(Activity):
All lines of the material must be output verbatim.

(Available data):
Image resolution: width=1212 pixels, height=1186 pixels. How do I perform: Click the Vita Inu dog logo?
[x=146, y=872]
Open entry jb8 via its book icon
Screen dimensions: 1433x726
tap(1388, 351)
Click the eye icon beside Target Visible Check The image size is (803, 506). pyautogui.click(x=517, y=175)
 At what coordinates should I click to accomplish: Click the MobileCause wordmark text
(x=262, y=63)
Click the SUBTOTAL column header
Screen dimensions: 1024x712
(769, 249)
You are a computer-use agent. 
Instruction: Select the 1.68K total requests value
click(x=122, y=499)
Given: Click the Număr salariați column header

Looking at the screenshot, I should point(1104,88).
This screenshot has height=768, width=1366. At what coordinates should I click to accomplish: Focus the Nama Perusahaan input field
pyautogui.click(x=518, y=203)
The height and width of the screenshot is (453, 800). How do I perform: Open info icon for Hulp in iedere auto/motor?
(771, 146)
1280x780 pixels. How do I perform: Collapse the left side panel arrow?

(Written solution):
Image resolution: width=1212 pixels, height=1186 pixels. How do I perform: Click the Vita Inu dog logo?
[x=146, y=872]
Open entry jb8 via its book icon
Screen dimensions: 1433x726
tap(1388, 351)
Click the eye icon beside Target Visible Check The image size is (803, 506). pyautogui.click(x=517, y=175)
 At what coordinates should I click to accomplish: Click the MobileCause wordmark text
(x=262, y=63)
Click the SUBTOTAL column header
Screen dimensions: 1024x712
(769, 249)
You are a computer-use agent. 
Instruction: Select the 1.68K total requests value
click(x=122, y=499)
Given: Click the Număr salariați column header

Looking at the screenshot, I should point(1104,88).
This screenshot has height=768, width=1366. At what coordinates should I click to accomplish: Focus the Nama Perusahaan input field
pyautogui.click(x=518, y=203)
The height and width of the screenshot is (453, 800). How do I perform: Open info icon for Hulp in iedere auto/motor?
(771, 146)
1280x780 pixels. How do I perform: Collapse the left side panel arrow?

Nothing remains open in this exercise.